I get annoyed by thoughtless and uncreative use of certain overused terms/statements in corporate settings. Below are some that are so annoying, they distract me from the conversation. What are some that annoy you?
- Peel back the layers of an onion
- Incentivize
- Let’s table that so we can circle back to it later
- We’ll out that on the backburner
- Let’s not reinvent the wheel
- They just started a new project, so their plate’s full and might not have the bandwidth for an additional something else.
- Grab the low-hanging fruit
- That’s a game changer
- The ball’s in their court. If you don’t hear from them soon, send them an email to touch base.
- I sent it up the food chain, so it’s out of my hands.
- Let’s give it 110%
- There are lots of moving parts
- We need to have an aha moment
- At the end of the day, what matters are the key takeaways
- Let’s engage in the best practices
- They’re working on it as we speak
- It’s a controversial approach, so we might get some flak for that.
- So-and-so is not a people person
You may like the simple language stuff that is happening. There is a major effort to remove jargon, legalese and corporate nonsense from all customer facing documents.
It’s becoming an accessibility standard in my country. All government documents are expected to utilize this in the comming years.
The Hemingway Editor is becoming my friend in this fight. And Microsoft is starting to implement simple language suggestions in its products.
Hopfully it will soon hit RTE tools so that my long winded comments will also be simple.

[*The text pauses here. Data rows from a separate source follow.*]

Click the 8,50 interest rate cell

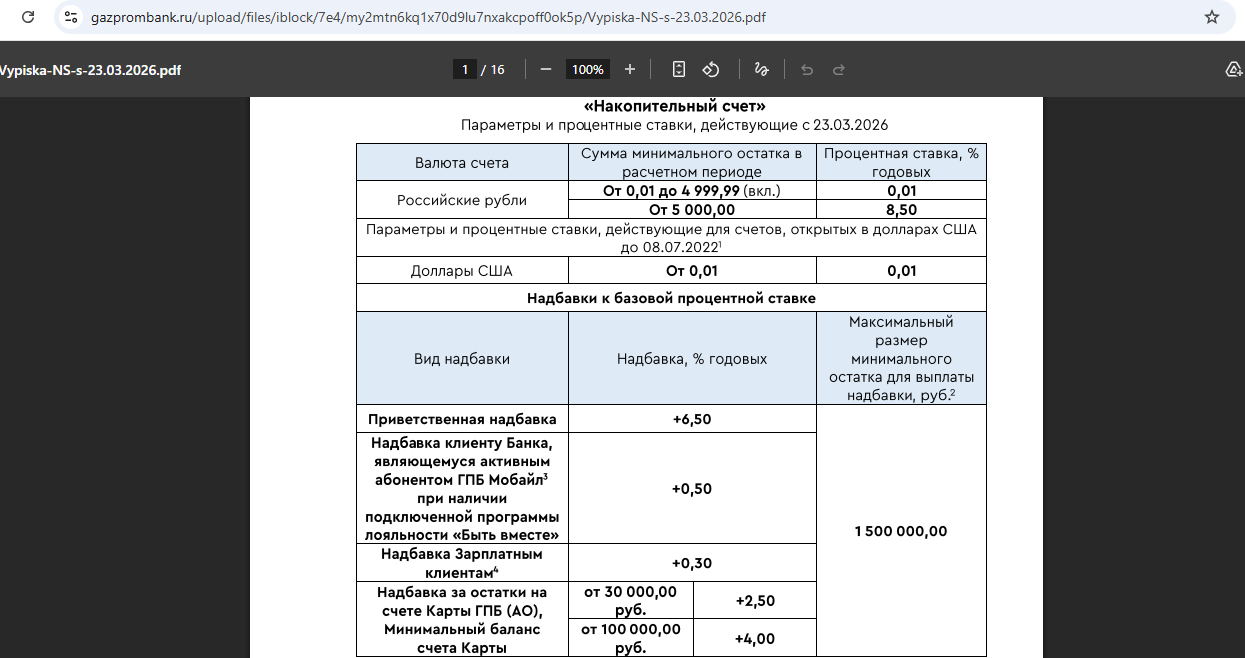pyautogui.click(x=901, y=210)
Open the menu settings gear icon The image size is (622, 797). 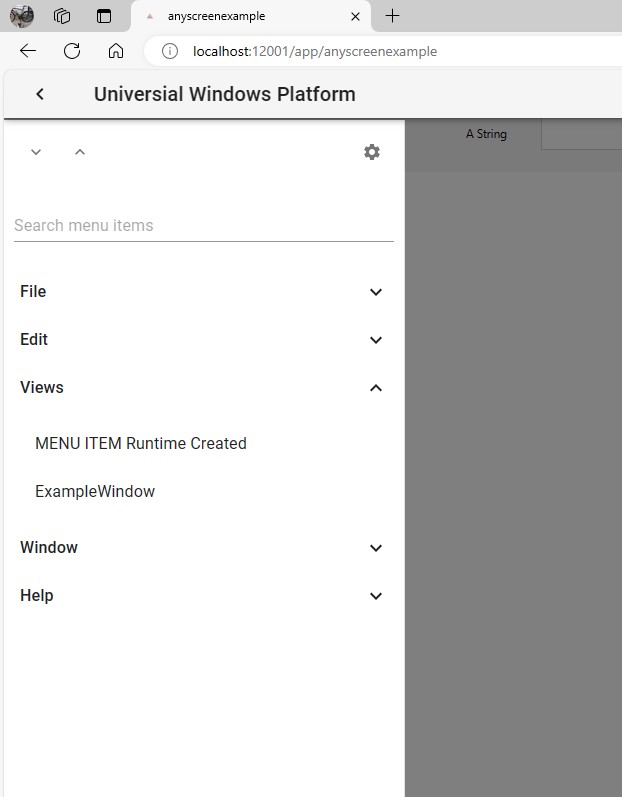coord(372,152)
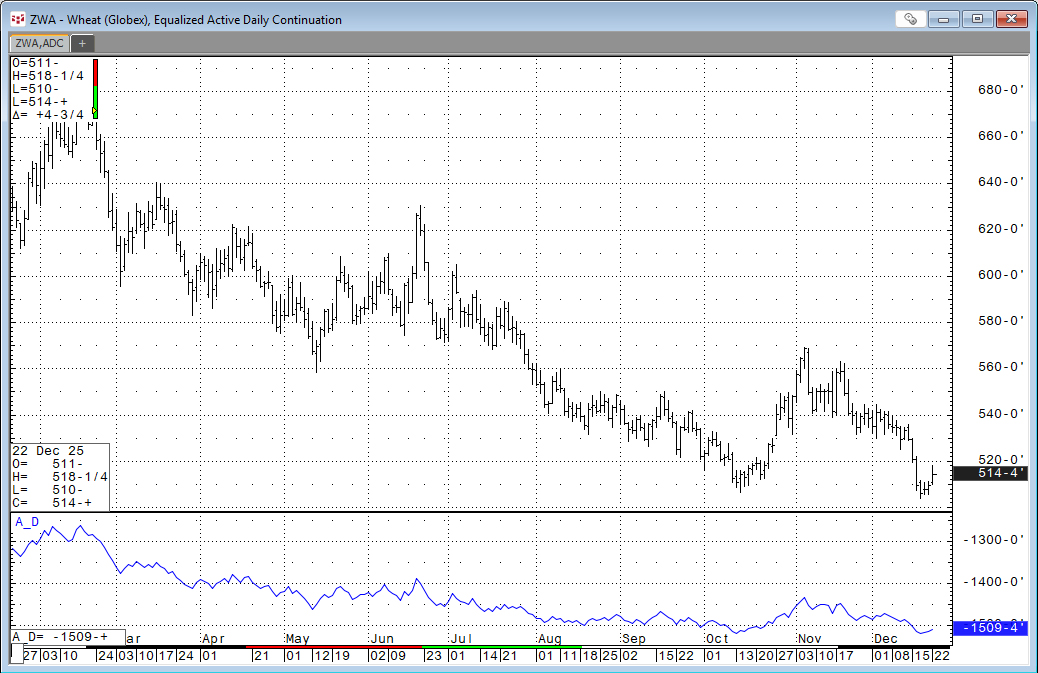Click the CQG app icon in title bar
The height and width of the screenshot is (673, 1038).
click(17, 19)
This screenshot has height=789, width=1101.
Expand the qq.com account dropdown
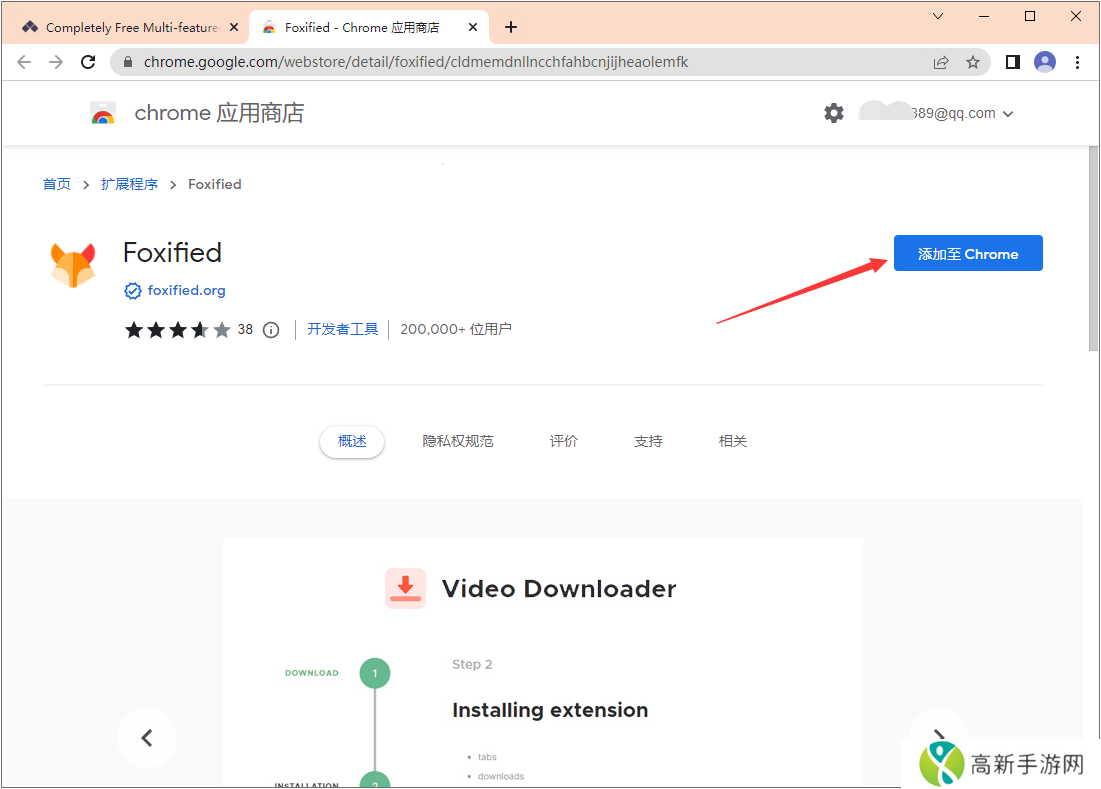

Woah, I’m going to use that Hemingway Editor a lot. I can write wayyy too much sometimes. Thanks for sharing
At work my rules is to remove 50% of my words before anyone can see it. The later it gets, the worse my verbosity gets in text. This Hemingway editor does look interesting. I use simplewriter a lot, especially when I’m doing technical writing for mixed language audiences.
I use it for technical manuals. I find it nails me a lot for passive writing. that part is painful to correct, but it makes a big difference.